La fête de Loy Krathong, dite fête des lumières, est l’une des plus belles fêtes bouddhistes célébrée chaque année en Thaïlande. Pour rendre hommage et remercier la déesse des eaux bienfaisantes, les Thaïlandais-es, à la tombée du jour, effectuent un lâcher de lanternes flottantes en forme de lotus sur tous les plans d’eau, rivières et canaux, lacs et littoraux. Le spectacle de ces milliers de lanternes flottant sur les plans d’eaux est magique et il élève l’âme. Le lâcher des  Kratongs (en Thai « loy » signifie flottant et « Krathong », petit radeau d’une vingtaine de centimètres) symbolise l’abandon des rancunes, colères et souillures afin de pouvoir repartir comme un homme nouveau. Ce n’est donc pas pour rien que les lanternes flottantes sont en forme de lotus. Car le lotus est le symbole de l’élévation spirituelle. Cette fleur, si elle naît souvent dans la boue,  échappe toujours à la souillure en s’élevant au-dessus pour s’épanouir immaculée.
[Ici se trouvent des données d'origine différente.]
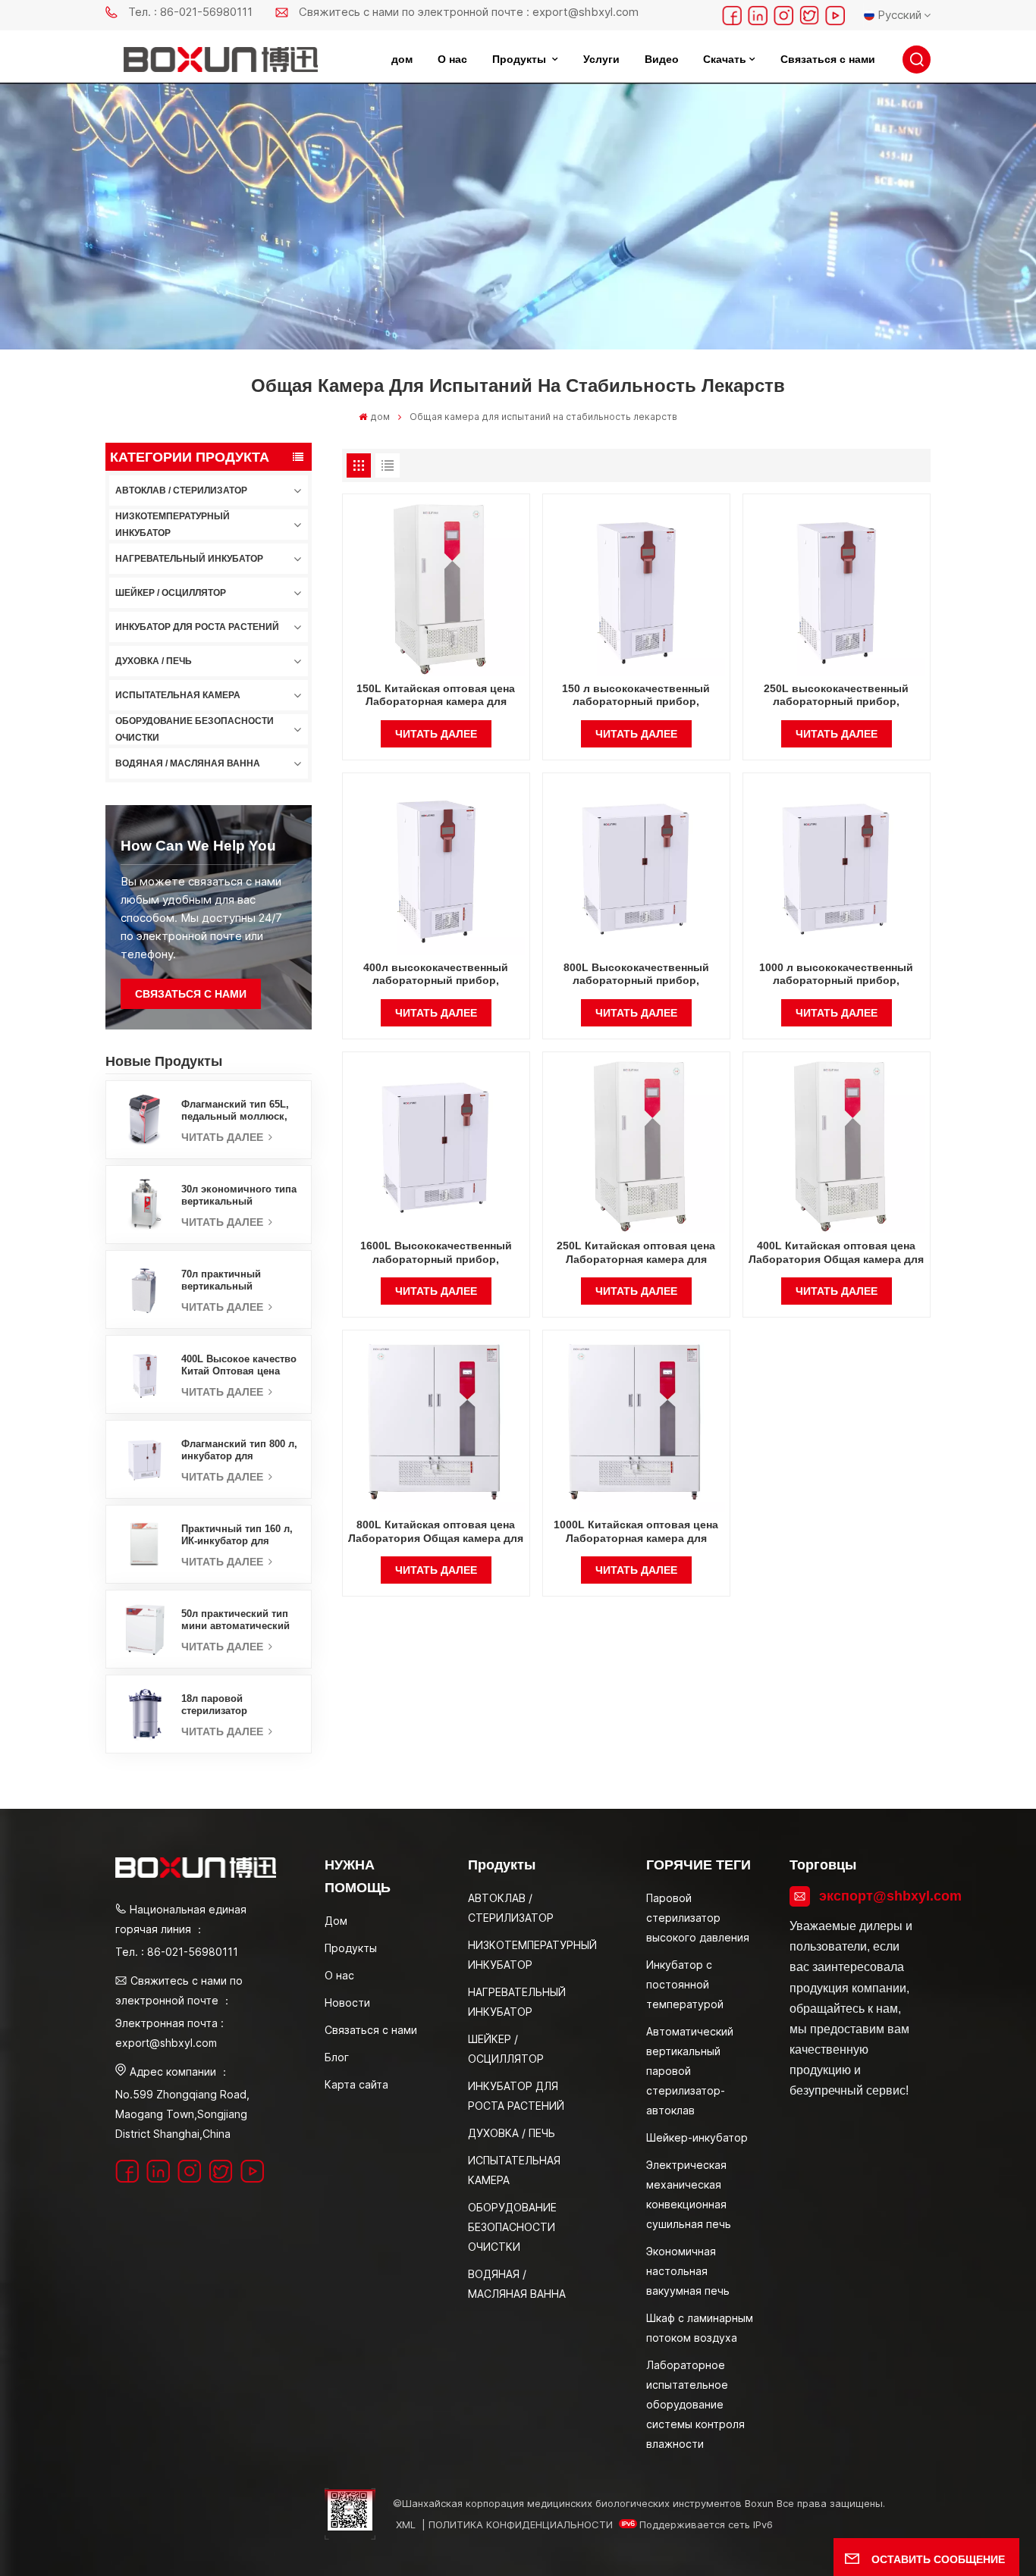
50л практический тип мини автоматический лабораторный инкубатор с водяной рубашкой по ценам (235, 1620)
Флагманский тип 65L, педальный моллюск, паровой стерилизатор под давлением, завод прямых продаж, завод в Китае (237, 1110)
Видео (662, 59)
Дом (336, 1920)
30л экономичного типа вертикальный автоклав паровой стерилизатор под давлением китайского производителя (239, 1195)
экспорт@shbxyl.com (870, 1896)
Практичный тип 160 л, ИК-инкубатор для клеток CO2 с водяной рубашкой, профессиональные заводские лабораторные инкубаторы (237, 1535)
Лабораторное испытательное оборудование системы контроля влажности (695, 2404)
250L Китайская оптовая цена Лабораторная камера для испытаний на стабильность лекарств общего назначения (636, 1252)
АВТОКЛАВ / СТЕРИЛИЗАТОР (181, 490)
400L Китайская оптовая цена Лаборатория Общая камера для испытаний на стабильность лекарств (836, 1252)
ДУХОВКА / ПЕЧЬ (153, 661)
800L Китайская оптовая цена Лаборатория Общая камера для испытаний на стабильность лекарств (435, 1531)
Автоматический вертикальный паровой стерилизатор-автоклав (689, 2071)
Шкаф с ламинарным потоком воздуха (699, 2327)
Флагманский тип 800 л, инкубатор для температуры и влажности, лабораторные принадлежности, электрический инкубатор (239, 1450)
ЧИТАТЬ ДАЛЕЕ (223, 1137)
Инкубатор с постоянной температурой (685, 1984)
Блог (337, 2057)
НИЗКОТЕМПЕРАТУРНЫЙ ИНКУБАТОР (172, 524)
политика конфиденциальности (521, 2524)
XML (406, 2524)
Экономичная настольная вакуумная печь (688, 2271)
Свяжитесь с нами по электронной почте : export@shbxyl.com (469, 12)
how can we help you (198, 846)
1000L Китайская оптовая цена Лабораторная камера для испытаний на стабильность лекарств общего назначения (636, 1531)
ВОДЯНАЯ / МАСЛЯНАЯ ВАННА (187, 763)
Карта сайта (356, 2084)
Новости (347, 2002)
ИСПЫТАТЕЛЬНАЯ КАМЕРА (177, 695)
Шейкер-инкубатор (697, 2137)
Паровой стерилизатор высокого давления (697, 1917)
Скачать (724, 59)
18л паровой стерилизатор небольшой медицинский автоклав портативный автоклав (238, 1705)
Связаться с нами (827, 59)
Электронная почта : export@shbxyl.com (169, 2033)
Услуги (601, 59)
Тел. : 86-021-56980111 (190, 12)
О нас (452, 59)
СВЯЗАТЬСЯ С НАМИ (190, 994)
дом (402, 59)
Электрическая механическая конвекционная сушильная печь (688, 2194)
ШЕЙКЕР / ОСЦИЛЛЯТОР (170, 593)
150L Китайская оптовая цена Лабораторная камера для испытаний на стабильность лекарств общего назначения (435, 695)
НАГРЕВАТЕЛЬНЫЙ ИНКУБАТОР (189, 558)
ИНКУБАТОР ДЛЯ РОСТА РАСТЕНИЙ (197, 627)
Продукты (520, 59)
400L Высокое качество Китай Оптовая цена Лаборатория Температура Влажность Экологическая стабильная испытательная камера (240, 1365)
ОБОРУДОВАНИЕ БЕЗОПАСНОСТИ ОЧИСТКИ (194, 729)
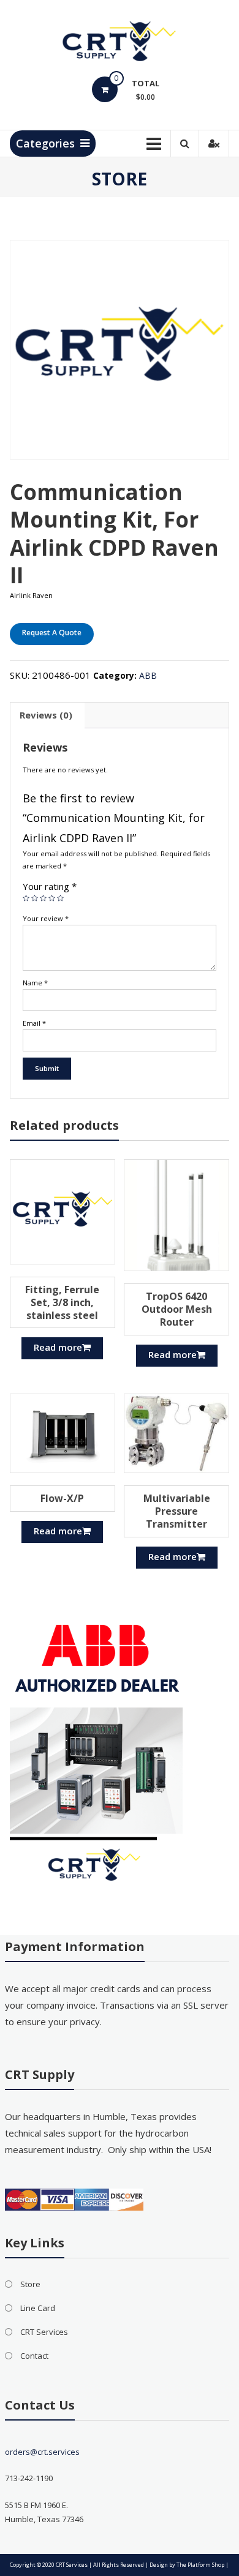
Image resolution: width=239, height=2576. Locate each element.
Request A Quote (52, 632)
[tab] (46, 715)
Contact (34, 2355)
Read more (58, 1347)
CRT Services (44, 2331)
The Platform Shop (200, 2565)
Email (34, 1023)
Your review (46, 918)
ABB (148, 675)
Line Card (37, 2307)
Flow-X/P (62, 1498)
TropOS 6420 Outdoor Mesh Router (177, 1309)
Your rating (50, 886)
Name (35, 982)
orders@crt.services (42, 2451)
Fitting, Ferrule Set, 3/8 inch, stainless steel (62, 1302)
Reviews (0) (46, 715)
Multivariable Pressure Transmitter (176, 1511)
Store (30, 2284)
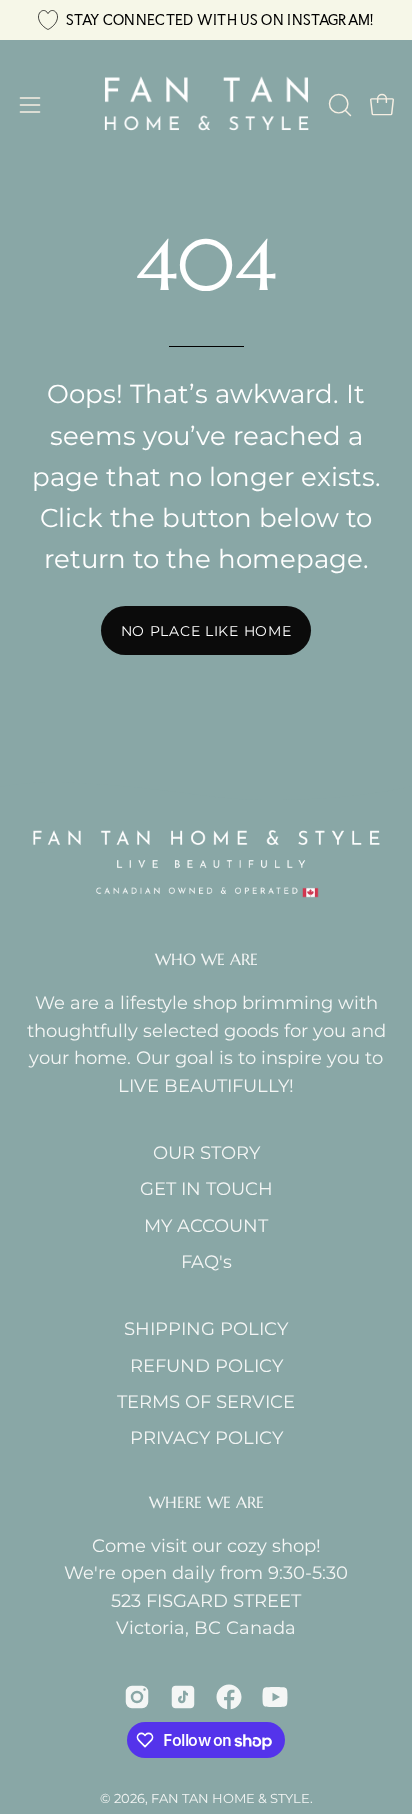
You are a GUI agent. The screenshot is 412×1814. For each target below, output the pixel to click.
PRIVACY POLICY (206, 1437)
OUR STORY (206, 1152)
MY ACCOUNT (206, 1225)
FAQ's (206, 1261)
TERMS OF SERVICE (206, 1401)
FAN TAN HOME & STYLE (230, 1798)
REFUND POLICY (206, 1365)
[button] (338, 105)
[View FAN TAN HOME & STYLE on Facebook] (229, 1697)
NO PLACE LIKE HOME (206, 631)
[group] (206, 20)
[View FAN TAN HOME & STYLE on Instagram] (137, 1697)
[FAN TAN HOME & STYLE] (206, 105)
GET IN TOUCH (206, 1188)
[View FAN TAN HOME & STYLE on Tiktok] (183, 1697)
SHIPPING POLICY (206, 1328)
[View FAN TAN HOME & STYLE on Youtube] (275, 1697)
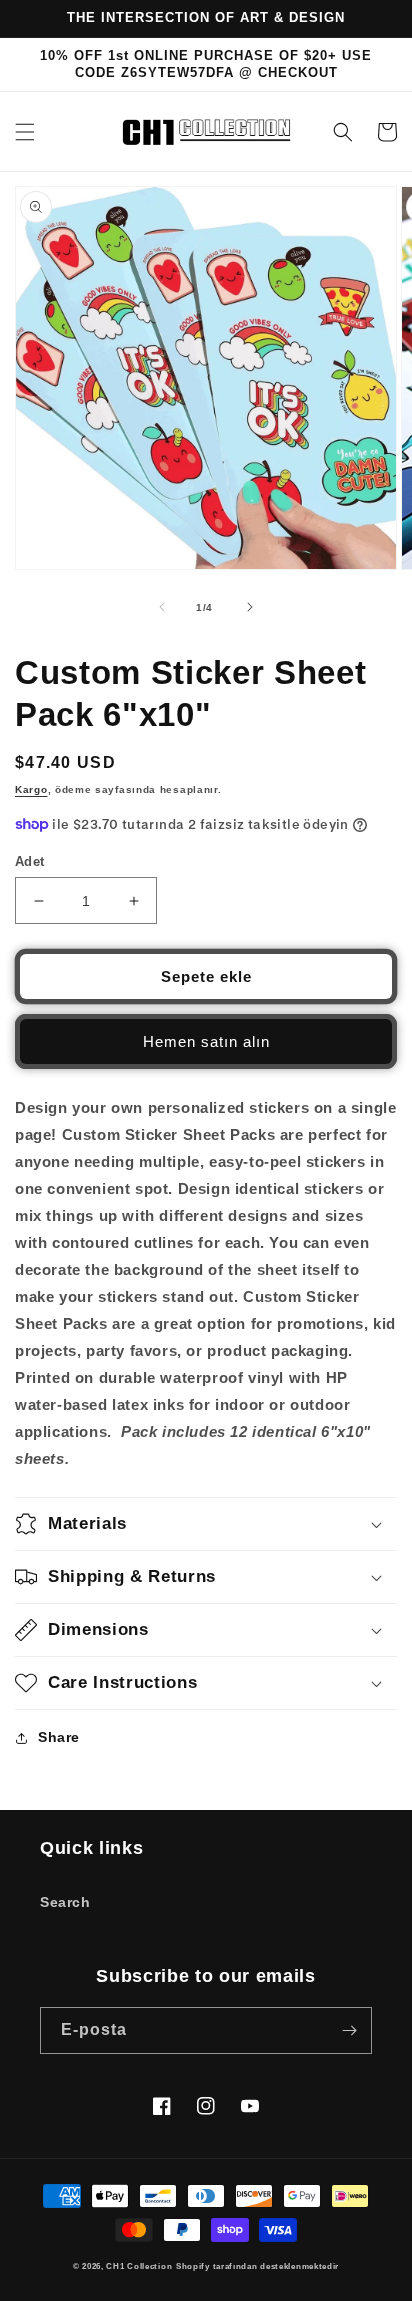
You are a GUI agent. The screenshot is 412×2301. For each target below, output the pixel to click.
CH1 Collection (139, 2266)
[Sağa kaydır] (250, 607)
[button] (25, 132)
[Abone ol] (349, 2030)
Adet (30, 861)
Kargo (31, 789)
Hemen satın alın (206, 1041)
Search (65, 1902)
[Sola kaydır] (162, 607)
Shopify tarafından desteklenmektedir (257, 2266)
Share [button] (59, 1737)
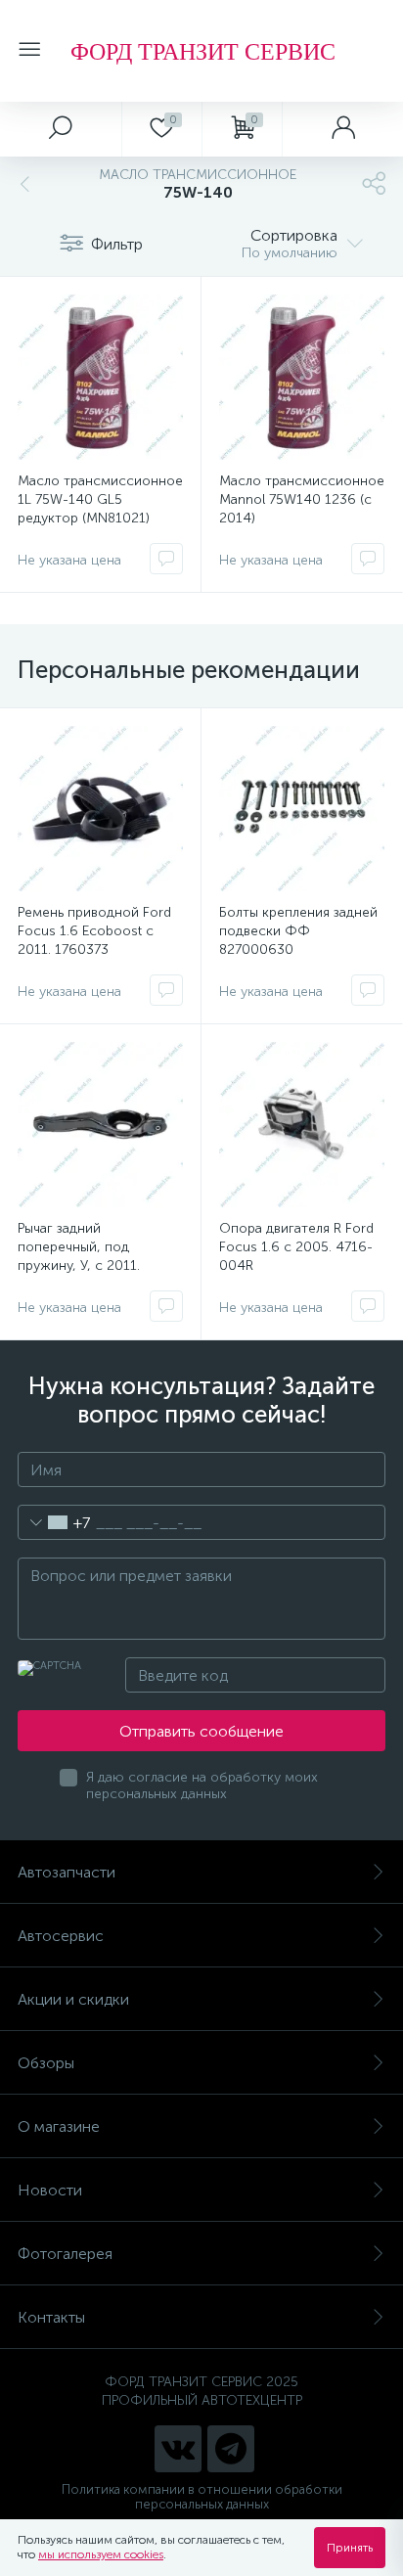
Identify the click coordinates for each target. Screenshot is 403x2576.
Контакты (51, 2317)
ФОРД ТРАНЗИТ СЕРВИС (203, 51)
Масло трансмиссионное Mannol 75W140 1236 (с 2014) (301, 499)
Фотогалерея (65, 2253)
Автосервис (61, 1935)
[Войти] (342, 129)
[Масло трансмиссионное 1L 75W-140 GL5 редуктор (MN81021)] (100, 377)
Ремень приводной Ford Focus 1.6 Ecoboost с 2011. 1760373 (94, 931)
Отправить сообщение (201, 1731)
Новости (50, 2190)
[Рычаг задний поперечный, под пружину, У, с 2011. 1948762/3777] (100, 1124)
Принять (350, 2547)
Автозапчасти (66, 1872)
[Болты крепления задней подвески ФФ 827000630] (301, 808)
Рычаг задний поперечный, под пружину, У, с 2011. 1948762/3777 (79, 1256)
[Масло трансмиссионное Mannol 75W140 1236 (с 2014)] (301, 377)
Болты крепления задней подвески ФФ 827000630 (298, 931)
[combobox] (54, 1522)
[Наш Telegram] (230, 2448)
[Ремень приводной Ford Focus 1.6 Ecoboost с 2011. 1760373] (100, 808)
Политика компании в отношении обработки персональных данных (202, 2496)
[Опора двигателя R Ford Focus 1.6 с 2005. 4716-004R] (301, 1124)
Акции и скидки (73, 1999)
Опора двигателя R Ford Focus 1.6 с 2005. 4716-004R (296, 1247)
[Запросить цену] (166, 558)
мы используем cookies (100, 2554)
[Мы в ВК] (178, 2448)
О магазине (59, 2126)
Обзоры (46, 2063)
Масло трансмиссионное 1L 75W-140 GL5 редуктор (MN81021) (100, 499)
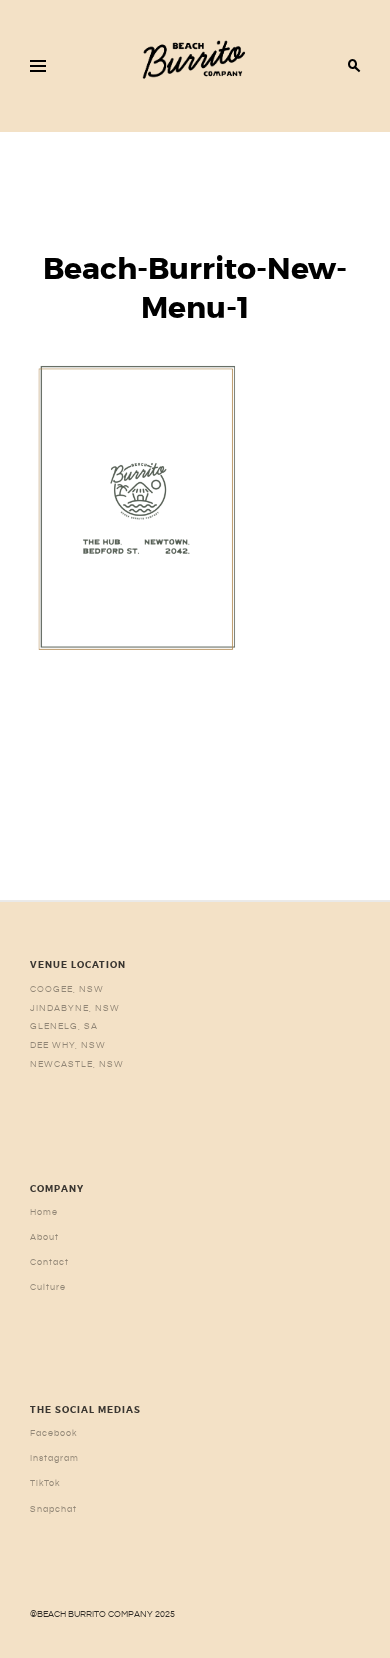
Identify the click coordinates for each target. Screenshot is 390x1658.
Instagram (54, 1458)
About (44, 1237)
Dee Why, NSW (68, 1045)
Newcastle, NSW (77, 1064)
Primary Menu (38, 66)
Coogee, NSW (67, 989)
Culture (48, 1287)
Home (44, 1212)
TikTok (45, 1483)
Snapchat (53, 1509)
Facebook (54, 1433)
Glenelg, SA (64, 1026)
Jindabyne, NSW (75, 1008)
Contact (49, 1262)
La fête du 8 décembre à Lyon, fête de l’Immaculée Conception et fête populaire laïque, est tout aussi féerique. C’est le jour où toutes les familles Lyonnaises, ou presque, disposent, à la nuit tombée, des lumignons à leurs fenêtres et parcourent les rues de la ville, toute illuminée et en fête. Quel est le pourquoi de cette fête des lumières ? A Lyon, la vénération de la Vierge Marie remonte au Moyen Âge. Une première dédiée à la Vierge Marie est construite à Fourvière en 1168. Pour avoir épargné la ville de divers fléaux (la peste en 1643, l’entrée des armées prussiennes en 1870…), les autorités religieuses et les notables de Lyon décident d’ériger, en 1852, une statue de la Vierge Marie sur la chapelle de la colline de Fourvière. Initialement prévue le 8 septembre, l’inauguration est repoussée au 8 décembre, le jour de la fête de l’Immaculée Conception, en raison d’une crue de la Saône. Le jour venu, compte tenu du mauvais temps, les autorités religieuses hésitèrent un instant. Mais le ciel se dégageant, spontanément les  Lyonnais-es disposent, pour la première fois, des bougies à leurs fenêtres. Et à la tombée de la nuit, la ville tout entière est illuminée. La fête des lumières est née !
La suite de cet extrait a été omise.